The government is reported to have delayed publication of the gambling white paper until after the summer recess.
UK.- There’s been much speculation about the fate of the UK’s already long-delayed review of gambling legislation following the resignation of prime minister Boris Johnson. The Department for Digital, Culture Media and Sport has been saying all year that its white paper will be published “soon”, but that was put seriously in doubt after Chris Philp, the minister responsible, resigned.
Responsibility has now been handed to Damian Collins, but Boris Johnson had suggested that there will be no new policy announcements until his successor is chosen. The Daily Mail’s lead reporter for gambling affairs, Tom Witherow, has now confirmed that, reporting that the white paper will not be made public until the governing Conservative Party has chosen a new leader.
That would mean that the gambling white paper won’t be published until after the summer recess, which begins at the end of this month. A new PM is expected to be installed in September.
The DCMS had continued to say the gambling white paper would be published but Witherow reports that the government sources have confirmed that it was felt to be inappropriate to “bind” the next administration to reforms it didn’t oversee.
Iain Duncan Smith, deputy leader of the cross-party Gambling Related Harm APPG tweeted: “I’m very disappointed. There was an opportunity to get this done long before this leadership election. It’s not cancelled, just postponed – so it will be for the new leader. I’m not going away, I will keep fighting for reform.”
However, Jack Brereton, Tory MP for Stoke-on-Trent South, had argued in favour of a pause while also expressing concern about some of the leaked contents of the gambling white paper.

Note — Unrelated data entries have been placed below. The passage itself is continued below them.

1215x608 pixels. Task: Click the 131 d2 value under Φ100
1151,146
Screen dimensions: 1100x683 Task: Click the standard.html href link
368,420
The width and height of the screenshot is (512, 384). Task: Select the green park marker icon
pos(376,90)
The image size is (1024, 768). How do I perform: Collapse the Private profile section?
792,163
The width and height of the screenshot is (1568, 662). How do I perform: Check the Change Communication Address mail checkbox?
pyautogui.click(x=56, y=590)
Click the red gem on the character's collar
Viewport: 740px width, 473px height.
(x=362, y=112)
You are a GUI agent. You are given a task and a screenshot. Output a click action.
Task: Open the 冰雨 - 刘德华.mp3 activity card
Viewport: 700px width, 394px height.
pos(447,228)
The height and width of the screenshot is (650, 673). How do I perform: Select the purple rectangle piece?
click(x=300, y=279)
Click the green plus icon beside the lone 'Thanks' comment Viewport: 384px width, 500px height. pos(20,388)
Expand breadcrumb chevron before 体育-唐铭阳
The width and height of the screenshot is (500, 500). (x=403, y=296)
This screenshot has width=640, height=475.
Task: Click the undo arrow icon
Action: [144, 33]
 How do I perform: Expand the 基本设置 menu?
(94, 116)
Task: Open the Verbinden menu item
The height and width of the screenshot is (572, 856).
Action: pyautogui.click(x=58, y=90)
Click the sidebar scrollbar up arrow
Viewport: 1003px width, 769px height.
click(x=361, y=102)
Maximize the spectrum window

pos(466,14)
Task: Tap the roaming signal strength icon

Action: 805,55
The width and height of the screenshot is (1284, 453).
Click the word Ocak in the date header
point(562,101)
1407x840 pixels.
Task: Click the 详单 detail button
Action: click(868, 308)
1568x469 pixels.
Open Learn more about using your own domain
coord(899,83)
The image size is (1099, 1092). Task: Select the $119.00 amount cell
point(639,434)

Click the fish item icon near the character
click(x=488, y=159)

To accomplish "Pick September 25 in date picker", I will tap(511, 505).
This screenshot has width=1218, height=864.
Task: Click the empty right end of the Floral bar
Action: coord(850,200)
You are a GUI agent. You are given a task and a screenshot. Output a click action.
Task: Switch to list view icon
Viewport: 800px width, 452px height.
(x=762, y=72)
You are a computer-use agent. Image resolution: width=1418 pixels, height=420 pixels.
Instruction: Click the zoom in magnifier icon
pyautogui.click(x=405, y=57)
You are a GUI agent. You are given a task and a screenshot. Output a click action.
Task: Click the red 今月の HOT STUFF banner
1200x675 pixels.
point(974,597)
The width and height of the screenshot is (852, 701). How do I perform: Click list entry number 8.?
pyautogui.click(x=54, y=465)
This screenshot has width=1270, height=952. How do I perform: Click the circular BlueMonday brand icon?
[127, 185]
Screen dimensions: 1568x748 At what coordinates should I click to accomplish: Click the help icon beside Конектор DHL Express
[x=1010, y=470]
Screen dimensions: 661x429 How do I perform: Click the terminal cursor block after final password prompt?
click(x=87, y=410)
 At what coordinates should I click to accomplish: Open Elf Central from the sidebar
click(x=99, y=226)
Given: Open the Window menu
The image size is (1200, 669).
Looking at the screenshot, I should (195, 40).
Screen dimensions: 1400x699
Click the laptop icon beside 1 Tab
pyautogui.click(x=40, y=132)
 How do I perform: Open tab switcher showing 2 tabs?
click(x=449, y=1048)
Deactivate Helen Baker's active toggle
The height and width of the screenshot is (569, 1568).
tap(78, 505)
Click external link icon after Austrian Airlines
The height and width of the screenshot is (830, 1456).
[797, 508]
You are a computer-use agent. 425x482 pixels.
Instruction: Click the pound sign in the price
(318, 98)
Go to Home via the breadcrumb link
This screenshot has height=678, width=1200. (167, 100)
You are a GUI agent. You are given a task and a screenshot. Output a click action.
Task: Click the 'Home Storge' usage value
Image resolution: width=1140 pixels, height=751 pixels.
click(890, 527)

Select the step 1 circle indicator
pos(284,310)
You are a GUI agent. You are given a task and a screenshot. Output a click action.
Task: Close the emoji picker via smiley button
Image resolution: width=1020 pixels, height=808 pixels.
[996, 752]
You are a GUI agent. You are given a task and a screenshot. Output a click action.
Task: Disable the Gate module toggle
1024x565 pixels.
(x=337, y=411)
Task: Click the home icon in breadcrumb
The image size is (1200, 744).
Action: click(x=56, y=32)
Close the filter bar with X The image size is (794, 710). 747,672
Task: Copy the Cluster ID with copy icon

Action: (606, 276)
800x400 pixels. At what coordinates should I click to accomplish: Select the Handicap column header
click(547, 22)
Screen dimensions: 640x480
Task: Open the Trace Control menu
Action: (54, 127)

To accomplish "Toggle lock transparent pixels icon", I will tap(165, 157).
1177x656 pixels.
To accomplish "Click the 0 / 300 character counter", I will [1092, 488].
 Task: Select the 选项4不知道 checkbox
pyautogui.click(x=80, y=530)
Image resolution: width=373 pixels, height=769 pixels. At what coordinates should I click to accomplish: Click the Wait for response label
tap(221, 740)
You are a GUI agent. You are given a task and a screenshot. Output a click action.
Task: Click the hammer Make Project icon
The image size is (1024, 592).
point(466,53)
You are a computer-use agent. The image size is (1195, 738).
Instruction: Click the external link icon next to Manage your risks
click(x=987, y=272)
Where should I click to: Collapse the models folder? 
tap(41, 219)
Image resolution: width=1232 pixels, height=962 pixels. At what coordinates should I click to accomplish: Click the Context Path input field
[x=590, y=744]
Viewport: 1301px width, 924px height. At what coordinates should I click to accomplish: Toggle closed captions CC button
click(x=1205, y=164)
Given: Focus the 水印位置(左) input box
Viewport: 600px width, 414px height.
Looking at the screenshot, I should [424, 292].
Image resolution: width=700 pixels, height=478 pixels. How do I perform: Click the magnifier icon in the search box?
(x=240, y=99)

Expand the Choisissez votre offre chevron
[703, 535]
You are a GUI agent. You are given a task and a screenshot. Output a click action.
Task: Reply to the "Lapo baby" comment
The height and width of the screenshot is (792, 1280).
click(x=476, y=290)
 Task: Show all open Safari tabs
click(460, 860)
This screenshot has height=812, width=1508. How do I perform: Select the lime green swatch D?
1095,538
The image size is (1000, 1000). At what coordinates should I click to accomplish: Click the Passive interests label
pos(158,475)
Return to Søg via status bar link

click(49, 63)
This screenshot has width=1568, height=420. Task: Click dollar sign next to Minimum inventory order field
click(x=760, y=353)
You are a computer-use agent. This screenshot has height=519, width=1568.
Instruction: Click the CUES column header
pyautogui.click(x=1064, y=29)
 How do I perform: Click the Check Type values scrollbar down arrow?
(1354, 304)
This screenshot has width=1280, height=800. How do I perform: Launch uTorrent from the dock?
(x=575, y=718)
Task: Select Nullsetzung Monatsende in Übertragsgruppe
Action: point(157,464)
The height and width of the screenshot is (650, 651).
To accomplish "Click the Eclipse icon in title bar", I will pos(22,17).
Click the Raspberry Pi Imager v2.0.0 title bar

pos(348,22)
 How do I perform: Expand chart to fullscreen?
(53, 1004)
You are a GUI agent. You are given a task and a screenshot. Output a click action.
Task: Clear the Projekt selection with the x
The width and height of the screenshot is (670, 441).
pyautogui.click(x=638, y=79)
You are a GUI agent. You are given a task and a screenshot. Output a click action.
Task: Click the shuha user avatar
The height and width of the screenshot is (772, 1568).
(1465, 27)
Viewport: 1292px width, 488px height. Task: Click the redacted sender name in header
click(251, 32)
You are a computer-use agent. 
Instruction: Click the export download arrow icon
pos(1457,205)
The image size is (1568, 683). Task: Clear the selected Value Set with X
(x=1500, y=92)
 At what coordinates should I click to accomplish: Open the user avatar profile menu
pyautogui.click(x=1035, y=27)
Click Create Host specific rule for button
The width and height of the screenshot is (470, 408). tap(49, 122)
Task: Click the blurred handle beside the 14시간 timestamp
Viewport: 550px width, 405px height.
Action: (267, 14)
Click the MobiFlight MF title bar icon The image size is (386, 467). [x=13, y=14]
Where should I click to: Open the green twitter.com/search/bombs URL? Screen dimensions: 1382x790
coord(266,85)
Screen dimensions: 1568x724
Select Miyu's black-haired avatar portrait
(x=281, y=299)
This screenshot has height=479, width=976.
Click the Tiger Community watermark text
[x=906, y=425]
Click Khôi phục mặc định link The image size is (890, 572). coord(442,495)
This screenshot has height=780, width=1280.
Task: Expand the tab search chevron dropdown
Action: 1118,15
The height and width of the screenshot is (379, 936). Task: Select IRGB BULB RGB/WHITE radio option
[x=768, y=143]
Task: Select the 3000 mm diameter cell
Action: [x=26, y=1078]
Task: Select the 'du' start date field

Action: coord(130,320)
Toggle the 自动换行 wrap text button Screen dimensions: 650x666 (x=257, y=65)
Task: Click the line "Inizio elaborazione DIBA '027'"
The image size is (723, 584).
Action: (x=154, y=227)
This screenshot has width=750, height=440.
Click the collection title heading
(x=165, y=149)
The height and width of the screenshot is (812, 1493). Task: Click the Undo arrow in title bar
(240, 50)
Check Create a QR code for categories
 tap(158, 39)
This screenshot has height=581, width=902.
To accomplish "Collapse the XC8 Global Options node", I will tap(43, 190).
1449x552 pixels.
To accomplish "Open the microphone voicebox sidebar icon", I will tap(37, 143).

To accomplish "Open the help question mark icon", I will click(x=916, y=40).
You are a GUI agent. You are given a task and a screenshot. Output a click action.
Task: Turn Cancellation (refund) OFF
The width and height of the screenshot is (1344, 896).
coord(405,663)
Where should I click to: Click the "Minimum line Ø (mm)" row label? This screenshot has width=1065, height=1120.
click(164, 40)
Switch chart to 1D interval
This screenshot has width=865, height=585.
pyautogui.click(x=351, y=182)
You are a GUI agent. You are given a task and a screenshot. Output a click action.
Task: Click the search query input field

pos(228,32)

He said: “As with all other big decisions for government we should pause the white paper until we have a new PM and a new cabinet. Important policies impacting the lives of millions cannot be rushed through haphazardly.
“The government has a choice in the coming weeks. Whatever twists and turns come in the storyline of Britain’s political life, this crucial issue affecting millions, must never become a sideshow. Betting and gaming, its customers and all those who work in the industry deserve better.”
The MP, whose constituency neighbours that where bet365 has its head office, raised concerns over reports that a mandatory levy on gambling operators may still be on the table and also about the inclusion of stringent affordability checks.
He said: “Instead of protecting punters, this could push them to an increasingly predatory unregulated black market, where the numbers of customers has swelled to the hundreds of thousands and the amount bet is now in the billions.”
He also criticised plans to lift the stake limit on electronic slots for only some casinos, with 70 of the UK’s 121 casinos “too small” to qualify.